• News

  • Peristiwa

Terungkap! 4 Perusahaan Bakrie Disebut Ikut Andil ‘Gembos‘ Aset Jiwasraya

Kepala Divisi Investasi PT Asuransi Jiwasraya (AJS) Persero, Faisal Satria Gumay
Istimewa
Kepala Divisi Investasi PT Asuransi Jiwasraya (AJS) Persero, Faisal Satria Gumay

JAKARTA, NETRALNEWS.COM - Kepala Divisi Investasi PT Asuransi Jiwasraya (AJS) Persero, Faisal Satria Gumay mengatakan, Badan Pemeriksa Keuangan (BPK) dalam hasil auditnya menyebut bahwa PT AJS berinvestasi di instrumen saham maupun reksa dana saham yang tidak berkualitas atau tidak memiliki potensi untuk bertumbuh optimal.

Hal tersebut disampaikan Faisal saat dihadirkan sebagai saksi oleh Jaksa Penuntut Umum (JPU) dalam sidang lanjutan perkara dugaan korupsi pengelolaan keuangan dan dana investasi pada PT Asuransi Jiwasraya (Persero) di Pengadilan Tindak Pidana Korupsi (Tipikor) Jakarta, Senin (13/7/2020). 

"Untuk produk reksa dana, Asuransi Jiwasraya memegang reksa dana saham, reksa dana pendapatan tetap dan reksa dana terproteksi," kata Faisal sembari menyebut beberapa saham yang ada dalam semua underlying instrumen reksa dana yang dipegang Jiwasraya, salah satunya adalah saham PT Prima Cakrawala Abadi Tbk (PCAR).

Berdasarkan analisa, lanjut Faisal, pada 2014 Asuransi Jiwasraya menempatkan dana di reksa dana saham yang produknya dibuat berdasarkan permintaan Jiwasraya dan mendapatkan kesepakatan bersama dengan Manajer Investasi. "MI diminta untuk membikinkan produk khusus untuk AJS," ujarnya.

Menurut Faisal, penurunan aset investasi pada reksa dana saham yang dimiliki Jiwasraya merupakan imbas dari kesepakatan-kesepakatan yang terjadi sejak 2014 tersebut. "Sekarang, kondisi reksa dana saham yang dipegang AJS itu adalah imbas dari acc (accord/kesepakatan) yang sebelum-sebelumnya," ungkap Faisal.

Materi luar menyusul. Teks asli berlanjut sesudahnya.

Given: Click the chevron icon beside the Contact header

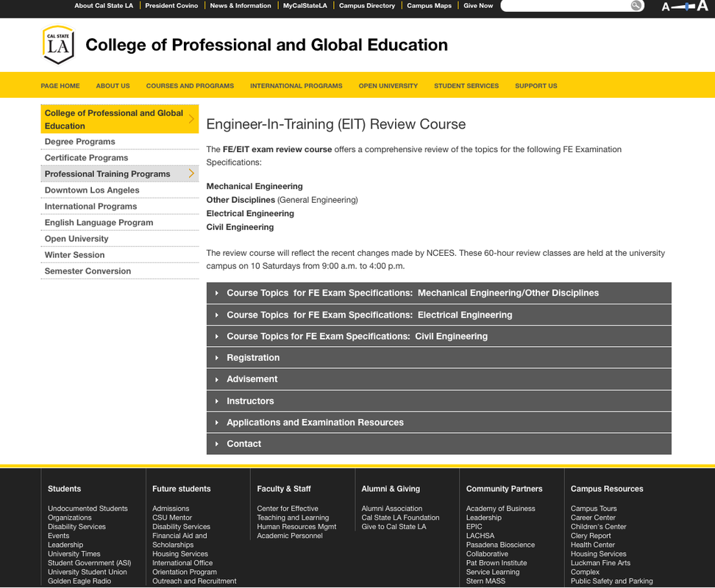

Analisa Faisal selaku Kepala Divisi Investasi Jiwasraya menemukan fakta bahwa ada 24 emiten yang sahamnya menjadi basis reksa dana milik Jiwasraya mengalami penurunan harga hingga menyentuh level terendah Rp50 per lembar alias saham gocap. "Dari 24 saham itu, ada dua emiten yang delisting dari Bursa Efek Indonesia (BEI)," terang Faisal.

Yang menarik dari fakta persidangan tersebut, terdapat empat emiten yang merupakan perusahaan dari Grup Bakrie, yakni PT Darma Henwa Tbk (DEWA), PT Bakrie & Brothers Tbk (BNBR), PT Bumi Resources Minerals Tbk (BRMS) dan PT Bakrie Telecom Tbk (BTEL).

Selain empat saham itu, Faisal merincikan bahwa saham-saham gocap berikutnya, antara lain BTEK, JGLE, SMRU, ARMY, ARTI, BIPI, BORN, CNKO, ELTY, HADE, IIKP, KBRI, MTFN, MYRX, RIMO, SIMA, SUGI, TRAM dan TMPI. 

"Dua saham yang sudah delisting adalah PT Cipaganti Citra Graha Tbk (CPGT) dan PT Sekawan Intipratama Tbk (SIAP)," jelas Faisal.